Return every entry below exactly as written.

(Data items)
===============

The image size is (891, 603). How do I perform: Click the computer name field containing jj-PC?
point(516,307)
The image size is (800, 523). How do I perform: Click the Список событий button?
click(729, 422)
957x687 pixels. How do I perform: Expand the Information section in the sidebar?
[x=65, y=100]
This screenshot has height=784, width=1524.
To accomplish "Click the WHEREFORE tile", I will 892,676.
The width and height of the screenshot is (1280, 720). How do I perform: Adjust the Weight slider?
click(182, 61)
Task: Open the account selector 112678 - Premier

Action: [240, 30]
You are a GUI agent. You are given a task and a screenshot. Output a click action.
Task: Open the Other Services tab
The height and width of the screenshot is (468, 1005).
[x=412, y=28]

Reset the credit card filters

===============

### Result of this task
The image size is (891, 603). How do I perform: Click the computer name field containing jj-PC?
point(516,307)
The image size is (800, 523). How do I perform: Click the Список событий button?
click(729, 422)
957x687 pixels. How do I perform: Expand the Information section in the sidebar?
[x=65, y=100]
This screenshot has height=784, width=1524.
To accomplish "Click the WHEREFORE tile", I will 892,676.
The width and height of the screenshot is (1280, 720). How do I perform: Adjust the Weight slider?
click(182, 61)
Task: Open the account selector 112678 - Premier

Action: [240, 30]
You are a GUI agent. You are given a task and a screenshot. Output a click action.
Task: Open the Other Services tab
The height and width of the screenshot is (468, 1005).
[x=412, y=28]

Reset the credit card filters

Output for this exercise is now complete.